◆ Work task
In full and word for word, copy the records that follow.

◆ Exercise inputs

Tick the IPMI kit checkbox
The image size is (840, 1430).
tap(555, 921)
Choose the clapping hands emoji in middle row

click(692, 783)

◆ Completed exercise
Tick the IPMI kit checkbox
The image size is (840, 1430).
tap(555, 921)
Choose the clapping hands emoji in middle row

click(692, 783)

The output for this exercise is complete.